## Assignment
Return only the lines running from the first line of the listing through the one with "Viewport: 1018px width, 752px height.", unchanged.

## Input
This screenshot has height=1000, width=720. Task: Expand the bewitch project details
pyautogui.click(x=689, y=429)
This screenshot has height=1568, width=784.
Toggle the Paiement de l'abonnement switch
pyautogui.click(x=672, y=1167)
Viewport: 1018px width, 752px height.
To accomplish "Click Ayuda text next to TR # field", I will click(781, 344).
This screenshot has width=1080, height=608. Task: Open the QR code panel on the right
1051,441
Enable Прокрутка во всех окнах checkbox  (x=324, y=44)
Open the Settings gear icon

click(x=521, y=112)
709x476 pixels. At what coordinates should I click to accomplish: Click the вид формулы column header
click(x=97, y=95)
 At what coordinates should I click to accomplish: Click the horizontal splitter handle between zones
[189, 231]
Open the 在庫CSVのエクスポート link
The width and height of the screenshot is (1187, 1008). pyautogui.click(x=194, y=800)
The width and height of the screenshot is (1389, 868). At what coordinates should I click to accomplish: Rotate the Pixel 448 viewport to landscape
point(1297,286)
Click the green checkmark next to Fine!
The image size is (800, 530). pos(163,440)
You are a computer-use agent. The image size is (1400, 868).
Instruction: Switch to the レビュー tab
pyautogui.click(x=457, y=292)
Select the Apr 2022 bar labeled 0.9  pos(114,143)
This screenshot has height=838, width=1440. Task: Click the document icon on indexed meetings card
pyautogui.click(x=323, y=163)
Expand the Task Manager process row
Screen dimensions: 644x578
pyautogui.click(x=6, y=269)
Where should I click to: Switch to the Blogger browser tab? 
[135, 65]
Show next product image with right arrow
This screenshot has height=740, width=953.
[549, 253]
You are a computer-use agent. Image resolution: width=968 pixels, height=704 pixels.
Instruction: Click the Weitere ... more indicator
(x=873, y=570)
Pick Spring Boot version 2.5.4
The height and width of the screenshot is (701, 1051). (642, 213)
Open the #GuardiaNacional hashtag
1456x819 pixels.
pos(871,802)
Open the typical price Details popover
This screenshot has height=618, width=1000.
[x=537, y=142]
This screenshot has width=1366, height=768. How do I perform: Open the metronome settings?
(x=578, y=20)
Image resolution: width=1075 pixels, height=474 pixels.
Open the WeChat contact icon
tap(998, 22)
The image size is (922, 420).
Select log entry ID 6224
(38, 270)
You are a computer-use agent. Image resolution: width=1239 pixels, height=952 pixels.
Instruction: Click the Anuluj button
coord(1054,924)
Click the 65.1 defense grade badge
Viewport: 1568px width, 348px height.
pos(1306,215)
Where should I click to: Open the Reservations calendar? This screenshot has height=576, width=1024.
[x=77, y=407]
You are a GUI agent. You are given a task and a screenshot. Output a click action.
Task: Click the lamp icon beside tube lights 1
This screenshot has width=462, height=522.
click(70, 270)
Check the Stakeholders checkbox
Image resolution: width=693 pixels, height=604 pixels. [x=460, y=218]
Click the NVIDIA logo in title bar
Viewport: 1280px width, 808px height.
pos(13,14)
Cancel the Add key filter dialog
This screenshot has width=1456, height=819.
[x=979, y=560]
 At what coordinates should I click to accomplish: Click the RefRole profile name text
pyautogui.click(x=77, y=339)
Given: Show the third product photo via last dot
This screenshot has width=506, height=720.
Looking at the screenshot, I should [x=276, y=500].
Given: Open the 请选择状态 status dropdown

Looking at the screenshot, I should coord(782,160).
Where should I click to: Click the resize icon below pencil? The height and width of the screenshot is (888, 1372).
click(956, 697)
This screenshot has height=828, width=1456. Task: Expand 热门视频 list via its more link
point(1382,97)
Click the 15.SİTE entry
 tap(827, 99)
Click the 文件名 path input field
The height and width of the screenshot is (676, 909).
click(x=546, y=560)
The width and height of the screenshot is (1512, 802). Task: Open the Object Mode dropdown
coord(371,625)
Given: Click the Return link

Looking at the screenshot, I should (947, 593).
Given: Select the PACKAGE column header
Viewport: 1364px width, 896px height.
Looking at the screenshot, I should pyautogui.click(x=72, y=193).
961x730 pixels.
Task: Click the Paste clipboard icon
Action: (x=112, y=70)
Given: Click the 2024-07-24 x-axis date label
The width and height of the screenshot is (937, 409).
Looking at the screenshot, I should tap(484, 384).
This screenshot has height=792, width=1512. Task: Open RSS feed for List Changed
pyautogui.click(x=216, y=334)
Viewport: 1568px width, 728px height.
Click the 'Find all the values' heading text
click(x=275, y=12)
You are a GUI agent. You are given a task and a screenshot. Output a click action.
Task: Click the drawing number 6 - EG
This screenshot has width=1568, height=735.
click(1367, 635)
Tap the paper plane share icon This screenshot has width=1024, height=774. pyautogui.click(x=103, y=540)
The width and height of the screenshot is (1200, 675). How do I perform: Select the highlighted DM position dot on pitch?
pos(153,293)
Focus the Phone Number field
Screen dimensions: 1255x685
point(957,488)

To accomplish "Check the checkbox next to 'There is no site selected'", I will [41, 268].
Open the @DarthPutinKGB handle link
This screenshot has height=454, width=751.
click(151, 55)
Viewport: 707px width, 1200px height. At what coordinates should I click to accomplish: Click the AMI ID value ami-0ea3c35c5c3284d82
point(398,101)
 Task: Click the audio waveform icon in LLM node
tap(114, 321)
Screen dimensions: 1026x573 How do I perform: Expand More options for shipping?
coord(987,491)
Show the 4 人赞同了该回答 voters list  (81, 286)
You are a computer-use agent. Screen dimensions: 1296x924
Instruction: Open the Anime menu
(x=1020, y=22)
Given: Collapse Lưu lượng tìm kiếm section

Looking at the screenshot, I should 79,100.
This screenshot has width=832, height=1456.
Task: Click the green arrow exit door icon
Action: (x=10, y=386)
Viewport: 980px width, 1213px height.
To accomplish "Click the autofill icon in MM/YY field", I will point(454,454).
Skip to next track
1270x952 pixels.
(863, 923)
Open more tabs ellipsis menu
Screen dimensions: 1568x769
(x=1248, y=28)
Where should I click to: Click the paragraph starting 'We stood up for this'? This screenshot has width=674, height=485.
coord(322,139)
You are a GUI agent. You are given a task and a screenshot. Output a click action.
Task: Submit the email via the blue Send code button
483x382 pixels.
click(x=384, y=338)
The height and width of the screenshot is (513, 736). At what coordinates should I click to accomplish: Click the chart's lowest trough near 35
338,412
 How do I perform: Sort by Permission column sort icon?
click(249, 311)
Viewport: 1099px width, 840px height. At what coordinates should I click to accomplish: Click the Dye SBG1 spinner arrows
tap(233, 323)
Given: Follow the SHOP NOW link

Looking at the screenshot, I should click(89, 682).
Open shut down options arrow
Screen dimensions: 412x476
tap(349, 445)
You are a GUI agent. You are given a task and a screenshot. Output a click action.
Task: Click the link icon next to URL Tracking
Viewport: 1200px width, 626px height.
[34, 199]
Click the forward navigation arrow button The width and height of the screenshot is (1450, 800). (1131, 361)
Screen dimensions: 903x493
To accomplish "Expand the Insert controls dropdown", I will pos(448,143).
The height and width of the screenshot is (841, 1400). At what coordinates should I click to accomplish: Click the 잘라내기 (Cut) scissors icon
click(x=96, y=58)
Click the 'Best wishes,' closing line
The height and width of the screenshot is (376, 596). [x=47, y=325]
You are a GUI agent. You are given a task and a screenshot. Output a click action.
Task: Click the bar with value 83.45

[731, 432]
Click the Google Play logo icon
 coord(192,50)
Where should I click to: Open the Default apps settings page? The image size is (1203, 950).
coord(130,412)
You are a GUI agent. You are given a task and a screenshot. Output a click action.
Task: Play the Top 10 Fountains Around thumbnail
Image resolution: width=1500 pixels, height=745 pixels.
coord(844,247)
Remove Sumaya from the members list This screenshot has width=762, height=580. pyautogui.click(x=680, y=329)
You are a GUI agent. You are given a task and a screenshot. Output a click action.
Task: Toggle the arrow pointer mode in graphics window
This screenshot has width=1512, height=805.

## Answer box
This screenshot has height=1000, width=720. Task: Expand the bewitch project details
pyautogui.click(x=689, y=429)
This screenshot has height=1568, width=784.
Toggle the Paiement de l'abonnement switch
pyautogui.click(x=672, y=1167)
Viewport: 1018px width, 752px height.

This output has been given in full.